# usted



## majestic

*C*iao a tutti!
*S*to imparando lo spagnolo e sono un principiante per cui preferisco scrivere in italiano 

*H*o sentito in una novela colombiana che in un dialogo tra due persone, in questo caso due fidanzati, si parlavano dandosi del "lei" (_usted_), con toni però piuttosto intimi, come si dessero del "tu", coniugando nelle frasi anche il verbo alla terza persona*.*

*M*a non dovrebbe essere invece usata come in italiano per _dare del "lei"_, quindi per tutt'altro genere di rapporti?


----------



## pernileta

Nella maggiorparte del Sud America(non posso dirti con certezza se dappertutto, sicuramente Argentina e Colombia) si usa l'_usted_ come se fosse il _tu_, e si, diciamo che a noi, che non siamo abituati, ci sembra strano.


----------



## Cecilio

Nei paesi latinoamericani si usano diverse forme per dire la seconda persona singolare. La forma più estesa è "tú", come in Spagna, ma in alcune aree (per esempiol'Argentina) si usa il "vos". Non sono sicuro se in qualche area di Lationamerica si usa esclusivamente la forma "usted", ma questo suona davvero strano. Questa forma si usa come in italiano "Lei".

Un'altra cosa è nel plurale. In Latinoameria e alcune regioni di Spagna (Canarias e alcuni luoghi di Andalucía) non si usa "vosotros", e quindi l'unica forma che viene usata è "ustedes".


----------



## ludovic111

En Colombia alternan las formas _usted, tú y vos._
Es muy común que entre amigos, novios, esposos, hermanos, etc., se use _usted_.  Sin embargo, ese uso no equivale exactamente a _tú_.  Denota cierto respeto y distancia, como en el _usted_ español.
Por tanto, lo raro no es el _usted_, sino la forma como muchos colombianos se tratan entre sí.


----------



## 0scar

Era normal hace 100 años tratarse de Ud. aun entre novios, amigos y entre padres e hijos.
Es probable que esta costumbre se mantenga en algunos paises especialmente en el ámbito rural.


----------



## Black Horse

In Messico anche le fidanzati si parlavano dandosi del "lei" 50 anni fa. Oggigiorno no si usa più. Dall'altra parte, "vos" e "vosotros" non si usano mai.


----------



## Schenker

En Colombia todos se tratan de "usted". Me parece que es el único país en que pasa esto (no lo digo como algo malo, todo lo contrario, los colombianos son los que mejor hablan el español).
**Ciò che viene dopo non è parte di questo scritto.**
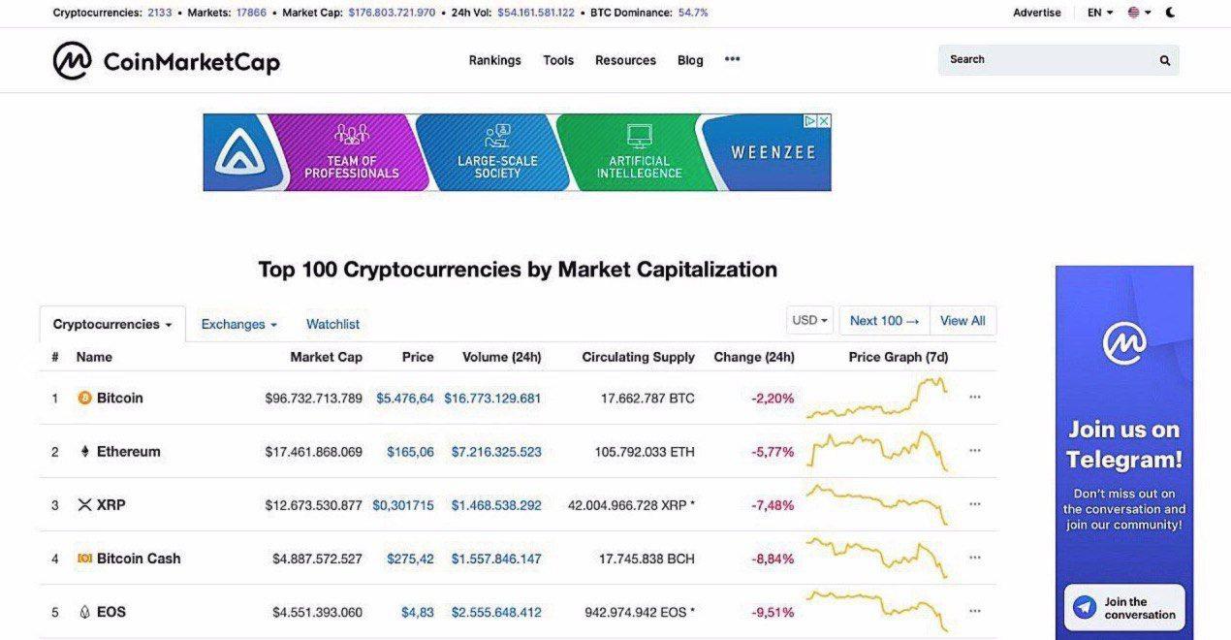
Task: Click the Bitcoin coin icon
Action: coord(84,398)
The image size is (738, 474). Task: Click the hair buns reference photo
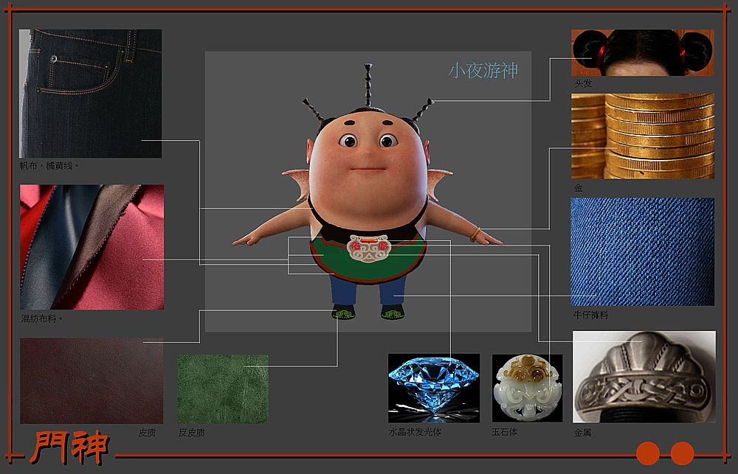pos(642,52)
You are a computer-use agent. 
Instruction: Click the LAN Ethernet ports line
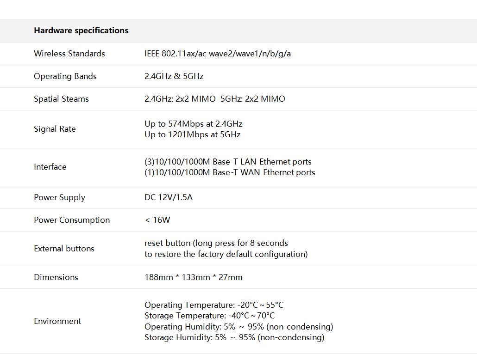228,162
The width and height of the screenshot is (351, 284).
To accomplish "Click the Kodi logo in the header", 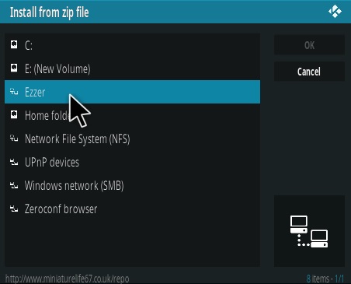I will click(x=335, y=12).
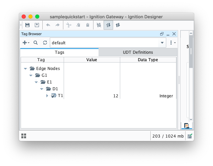
Task: Click the Search tags magnifier icon
Action: pos(36,43)
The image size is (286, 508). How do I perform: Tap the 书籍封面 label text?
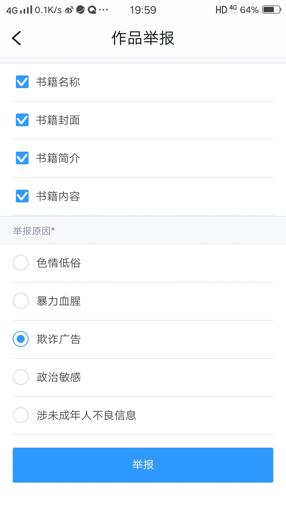point(58,120)
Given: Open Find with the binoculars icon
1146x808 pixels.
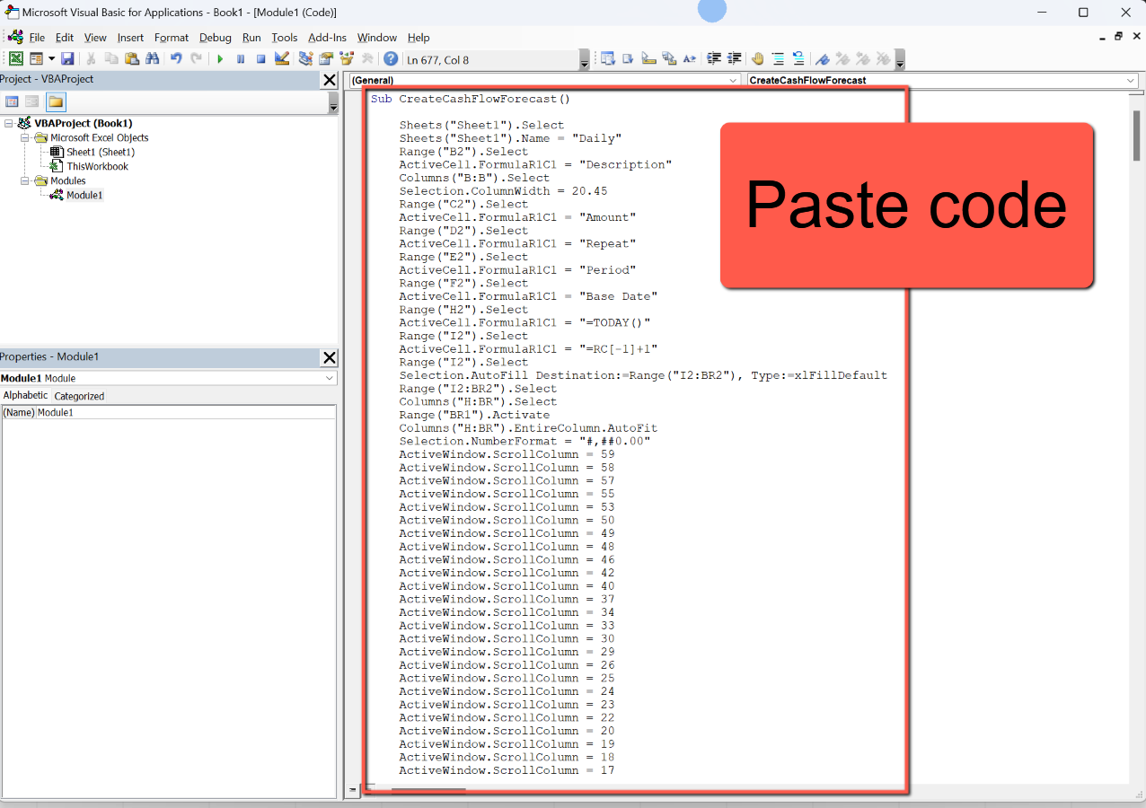Looking at the screenshot, I should [152, 58].
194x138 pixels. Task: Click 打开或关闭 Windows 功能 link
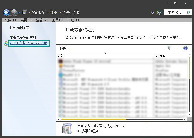click(x=28, y=43)
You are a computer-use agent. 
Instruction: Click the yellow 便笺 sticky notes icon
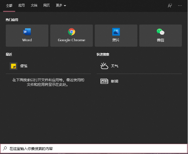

En Argentina dicen "vos" en vez de "tu". "Tu" es el que se usa en el resto de los paises mayormente.

Saludos.


----------



## pernileta

Por los que dicen que nos es muy habitual, sera casualidad, pero tengo un amiga argentina y un amigo colombiano, que se dirigen a mi con vos/usted, y desde luego no es para poner distancia. Pero, repito, igual es simple casualidad!
ciao


----------



## majestic

Mille grazie a tutti!
Pensandoci bene anche in Italia si usava dare del "voi" tanti anni fa, anche tra marito e moglie (stando a quanto mi racconta mia madre parlando di suo nonno e sua nonna).

Max.


----------



## pernileta

Anche mio padre da del voi ai miei nonni, però io non potrei mai parlare con i miei amici dandole del lei, ma è questione di cultura. Qui in Spagna per esempio ai professori si dal del tu o si chiamano per nome, cosa impensabile in Italia( infatti per me è difficile abituarmi!!!).


----------



## Mañolandia

pernileta said:


> Anche mio padre da del voi ai miei nonni, però io non potrei mai parlare con i miei amici dandole del lei, ma è questione di cultura. Qui in Spagna per esempio ai professori si dal del tu o si chiamano per nome, cosa impensabile in Italia( infatti per me è difficile abituarmi!!!).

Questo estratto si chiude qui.